== GIVEN RECORDS ==
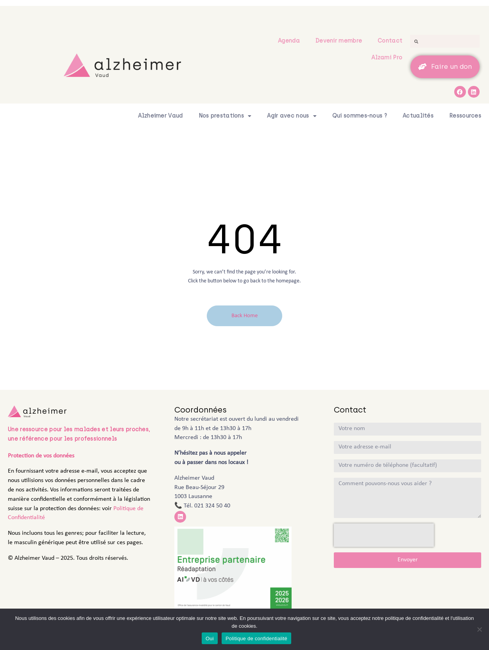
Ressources (465, 115)
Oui (210, 638)
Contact (390, 41)
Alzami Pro (386, 57)
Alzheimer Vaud (160, 115)
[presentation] (384, 535)
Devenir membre (338, 41)
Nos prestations (225, 116)
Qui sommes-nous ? (359, 115)
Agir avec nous (292, 116)
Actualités (418, 115)
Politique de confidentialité (256, 638)
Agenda (289, 41)
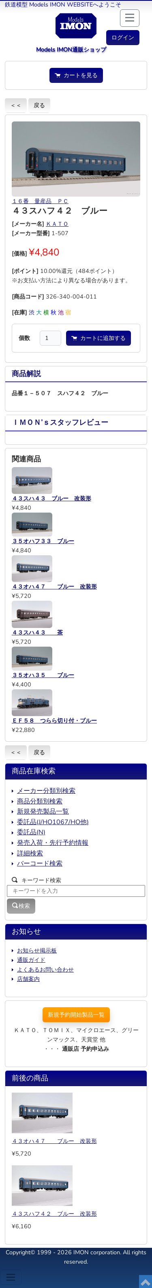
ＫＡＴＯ (57, 224)
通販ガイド (31, 960)
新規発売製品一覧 (43, 811)
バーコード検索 (39, 863)
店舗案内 (28, 979)
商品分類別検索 (39, 801)
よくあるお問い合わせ (45, 969)
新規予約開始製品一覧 (76, 1015)
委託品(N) (31, 832)
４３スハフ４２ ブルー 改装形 (54, 1214)
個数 (24, 338)
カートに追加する (98, 338)
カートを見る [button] (76, 75)
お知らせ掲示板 (37, 950)
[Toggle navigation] (10, 1277)
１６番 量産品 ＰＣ (40, 201)
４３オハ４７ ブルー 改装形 (54, 1141)
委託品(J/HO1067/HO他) (53, 822)
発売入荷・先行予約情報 (52, 842)
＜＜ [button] (15, 105)
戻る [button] (39, 105)
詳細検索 (30, 853)
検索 (21, 906)
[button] (122, 37)
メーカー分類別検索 (46, 790)
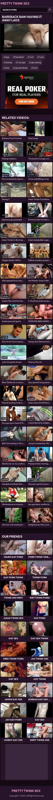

== EXERCISE BRIEF ==
Reproduce all of the records above, substituting "Adhérer" for "Devenir membre" and leaving everything else unchanged. Omit the pictures.

== RESPONSE ==
Ressources (465, 115)
Oui (210, 638)
Contact (390, 41)
Alzami Pro (386, 57)
Alzheimer Vaud (160, 115)
[presentation] (384, 535)
Adhérer (338, 41)
Nos prestations (225, 116)
Qui sommes-nous ? (359, 115)
Agir avec nous (292, 116)
Actualités (418, 115)
Politique de confidentialité (256, 638)
Agenda (289, 41)
ＫＡＴＯ (57, 224)
通販ガイド (31, 960)
新規発売製品一覧 (43, 811)
バーコード検索 (39, 863)
店舗案内 (28, 979)
商品分類別検索 (39, 801)
よくあるお問い合わせ (45, 969)
新規予約開始製品一覧 (76, 1015)
委託品(N) (31, 832)
４３スハフ４２ ブルー 改装形 (54, 1214)
個数 (24, 338)
カートに追加する (98, 338)
カートを見る [button] (76, 75)
お知らせ掲示板 (37, 950)
[Toggle navigation] (10, 1277)
１６番 量産品 ＰＣ (40, 201)
４３オハ４７ ブルー 改装形 (54, 1141)
委託品(J/HO1067/HO他) (53, 822)
発売入荷・先行予約情報 (52, 842)
＜＜ [button] (15, 105)
戻る [button] (39, 105)
詳細検索 (30, 853)
検索 (21, 906)
[button] (122, 37)
メーカー分類別検索 (46, 790)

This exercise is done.